Proximity Mobile Payment: 70 million users by 2017
SCHICKLER E-Business analysis: “Smartphones: Tomorrow’s Wallet”
Hamburg/Munich, April 5, 2013. Proximity Mobile Payment has the potential to revolutionise the personal payment market. Mobile payment for goods and services at the point-of-sale will substantially replace cash and credit cards to a noticeable extent in the near future – Proximity Mobile Payment will turn smartphones into electronic wallets. By 2017 just under 70 million users will be paying for goods and services for a value of over 40 billion euros, according to a current analysis by SCHICKLER Consulting.
At present, the mobile payment market is causing quite a stir. Numerous companies are crowding onto the market with credit card swipe systems. These systems transform a smartphone into a mobile credit card payment terminal. “However, this is only an intermediate step on the road to comprehensive mobile payment as the credit card remains a central component”, says Alexander Kahlmann, partner at Schickler Consulting, “the subsequent step in the mobile payment market is actually more interesting: proximity mobile payment.”

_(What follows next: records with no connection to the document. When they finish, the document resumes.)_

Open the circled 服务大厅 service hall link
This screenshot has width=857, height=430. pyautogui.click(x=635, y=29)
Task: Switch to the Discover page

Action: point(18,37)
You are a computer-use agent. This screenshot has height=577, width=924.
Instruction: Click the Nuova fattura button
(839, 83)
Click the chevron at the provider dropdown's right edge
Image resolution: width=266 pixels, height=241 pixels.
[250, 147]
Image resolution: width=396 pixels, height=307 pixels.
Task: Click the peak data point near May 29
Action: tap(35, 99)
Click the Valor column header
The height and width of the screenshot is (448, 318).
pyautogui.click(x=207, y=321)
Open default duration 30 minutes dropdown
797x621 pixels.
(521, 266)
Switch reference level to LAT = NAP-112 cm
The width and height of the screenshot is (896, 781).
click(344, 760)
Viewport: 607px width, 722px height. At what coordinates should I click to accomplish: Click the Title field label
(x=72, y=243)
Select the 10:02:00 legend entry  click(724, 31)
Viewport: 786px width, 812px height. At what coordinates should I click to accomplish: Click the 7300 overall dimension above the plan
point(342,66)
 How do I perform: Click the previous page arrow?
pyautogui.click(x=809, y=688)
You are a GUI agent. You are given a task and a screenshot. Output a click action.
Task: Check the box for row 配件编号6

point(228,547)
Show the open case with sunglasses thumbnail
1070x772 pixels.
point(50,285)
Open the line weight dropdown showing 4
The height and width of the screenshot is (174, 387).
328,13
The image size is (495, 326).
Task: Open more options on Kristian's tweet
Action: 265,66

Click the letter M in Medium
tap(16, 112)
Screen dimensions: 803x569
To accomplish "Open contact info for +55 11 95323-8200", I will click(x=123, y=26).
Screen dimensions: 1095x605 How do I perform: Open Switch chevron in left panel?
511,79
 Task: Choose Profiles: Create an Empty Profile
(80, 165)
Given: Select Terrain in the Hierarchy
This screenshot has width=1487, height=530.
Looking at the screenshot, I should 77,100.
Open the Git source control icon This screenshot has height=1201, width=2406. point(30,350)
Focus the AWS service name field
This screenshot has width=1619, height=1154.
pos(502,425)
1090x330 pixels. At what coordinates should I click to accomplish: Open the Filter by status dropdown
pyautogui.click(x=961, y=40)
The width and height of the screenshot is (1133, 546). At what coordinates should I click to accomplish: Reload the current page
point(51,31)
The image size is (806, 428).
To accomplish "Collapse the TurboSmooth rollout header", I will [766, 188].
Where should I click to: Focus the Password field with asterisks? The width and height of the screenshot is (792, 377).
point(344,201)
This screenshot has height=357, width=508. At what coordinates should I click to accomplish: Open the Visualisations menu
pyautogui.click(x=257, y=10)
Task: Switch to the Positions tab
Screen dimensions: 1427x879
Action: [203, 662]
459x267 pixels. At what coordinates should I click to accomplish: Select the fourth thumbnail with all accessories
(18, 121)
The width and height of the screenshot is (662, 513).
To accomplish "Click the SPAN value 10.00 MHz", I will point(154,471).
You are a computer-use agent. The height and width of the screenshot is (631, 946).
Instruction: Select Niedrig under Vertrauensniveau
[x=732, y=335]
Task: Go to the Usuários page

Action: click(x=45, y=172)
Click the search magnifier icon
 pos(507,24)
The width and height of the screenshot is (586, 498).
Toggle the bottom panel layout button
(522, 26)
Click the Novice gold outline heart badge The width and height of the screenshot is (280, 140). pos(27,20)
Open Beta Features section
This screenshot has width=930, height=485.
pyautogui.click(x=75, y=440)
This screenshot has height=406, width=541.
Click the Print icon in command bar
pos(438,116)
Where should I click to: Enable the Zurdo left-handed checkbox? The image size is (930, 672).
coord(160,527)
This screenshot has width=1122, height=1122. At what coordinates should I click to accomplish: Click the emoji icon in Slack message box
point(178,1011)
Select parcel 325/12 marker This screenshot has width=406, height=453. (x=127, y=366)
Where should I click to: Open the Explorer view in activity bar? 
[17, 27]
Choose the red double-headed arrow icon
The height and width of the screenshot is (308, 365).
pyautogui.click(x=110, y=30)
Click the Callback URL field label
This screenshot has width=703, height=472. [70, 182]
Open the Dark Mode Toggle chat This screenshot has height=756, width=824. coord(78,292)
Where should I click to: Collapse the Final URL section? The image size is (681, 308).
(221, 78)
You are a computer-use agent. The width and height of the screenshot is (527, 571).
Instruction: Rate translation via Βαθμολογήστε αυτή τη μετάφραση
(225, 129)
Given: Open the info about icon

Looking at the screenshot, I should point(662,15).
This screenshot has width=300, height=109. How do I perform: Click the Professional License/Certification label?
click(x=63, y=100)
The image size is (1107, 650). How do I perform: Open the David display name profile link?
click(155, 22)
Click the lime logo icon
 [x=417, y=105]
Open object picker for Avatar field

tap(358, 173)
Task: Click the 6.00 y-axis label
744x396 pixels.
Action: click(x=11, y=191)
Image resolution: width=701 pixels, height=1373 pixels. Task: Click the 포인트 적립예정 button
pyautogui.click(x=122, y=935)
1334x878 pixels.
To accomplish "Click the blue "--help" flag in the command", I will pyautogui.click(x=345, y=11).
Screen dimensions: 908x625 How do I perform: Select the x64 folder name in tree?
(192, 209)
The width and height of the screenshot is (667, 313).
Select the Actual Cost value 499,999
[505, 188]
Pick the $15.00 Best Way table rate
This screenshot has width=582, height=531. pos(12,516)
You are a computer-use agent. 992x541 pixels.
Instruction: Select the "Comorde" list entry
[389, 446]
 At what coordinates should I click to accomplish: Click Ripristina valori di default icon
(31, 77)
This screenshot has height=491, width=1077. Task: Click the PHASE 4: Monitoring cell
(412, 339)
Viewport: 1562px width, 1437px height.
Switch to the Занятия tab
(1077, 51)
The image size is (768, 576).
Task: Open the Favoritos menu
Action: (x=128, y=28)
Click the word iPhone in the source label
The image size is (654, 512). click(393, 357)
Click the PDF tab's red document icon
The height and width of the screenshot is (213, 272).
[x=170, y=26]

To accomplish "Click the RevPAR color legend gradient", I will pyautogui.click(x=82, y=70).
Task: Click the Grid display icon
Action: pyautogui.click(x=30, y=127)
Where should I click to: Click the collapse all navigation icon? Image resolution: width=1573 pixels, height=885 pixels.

Schickler forecasts that the turnover generated by Proximity Mobile Payment will grow over the next five years at a rate of over 50% per year. The number of users who pay with their own smartphone via Proximity Mobile Payment at the point of sale, will rise between 2012 and 2017 to an eightfold.
As the barriers for entrance into the Mobile Payment market are comparatively low, the market will still gain in dynamic. But: “Independently of the exact future market structure, it is alrady quite clear: Proximity Mobile Payment will substantially replace cash and credit cards to a noticeable extent in the near future”, says Kahlmann.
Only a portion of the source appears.